Determine how many lines below contain the string "computer" and give that number without anything else.

[Records from a collection]
○ ○ ○ ○ ○ ○ ○
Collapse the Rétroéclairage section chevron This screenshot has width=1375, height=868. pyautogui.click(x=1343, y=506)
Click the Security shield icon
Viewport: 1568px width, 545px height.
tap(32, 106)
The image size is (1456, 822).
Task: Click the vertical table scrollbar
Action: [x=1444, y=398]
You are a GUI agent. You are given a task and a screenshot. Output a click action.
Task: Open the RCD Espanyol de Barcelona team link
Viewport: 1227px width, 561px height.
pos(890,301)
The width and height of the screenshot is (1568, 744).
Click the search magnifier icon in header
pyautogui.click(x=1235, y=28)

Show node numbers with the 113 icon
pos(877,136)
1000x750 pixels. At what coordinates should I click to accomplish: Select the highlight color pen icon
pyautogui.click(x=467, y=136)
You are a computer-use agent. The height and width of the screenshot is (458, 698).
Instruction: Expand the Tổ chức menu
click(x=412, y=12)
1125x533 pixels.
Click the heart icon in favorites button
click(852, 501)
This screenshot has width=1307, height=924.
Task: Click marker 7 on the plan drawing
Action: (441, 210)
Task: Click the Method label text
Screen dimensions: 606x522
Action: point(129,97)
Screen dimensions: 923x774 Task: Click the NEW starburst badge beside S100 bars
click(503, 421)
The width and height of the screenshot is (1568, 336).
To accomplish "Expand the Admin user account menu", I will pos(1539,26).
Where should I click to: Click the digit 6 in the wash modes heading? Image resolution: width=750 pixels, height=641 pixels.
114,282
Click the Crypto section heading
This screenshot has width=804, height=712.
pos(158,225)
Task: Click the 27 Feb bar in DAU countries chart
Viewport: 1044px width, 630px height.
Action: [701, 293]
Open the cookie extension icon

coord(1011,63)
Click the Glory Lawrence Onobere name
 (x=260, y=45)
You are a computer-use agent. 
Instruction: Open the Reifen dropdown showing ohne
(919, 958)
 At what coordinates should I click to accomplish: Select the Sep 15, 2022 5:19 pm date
○ ○ ○ ○ ○ ○ ○
ANSWER SPACE: 2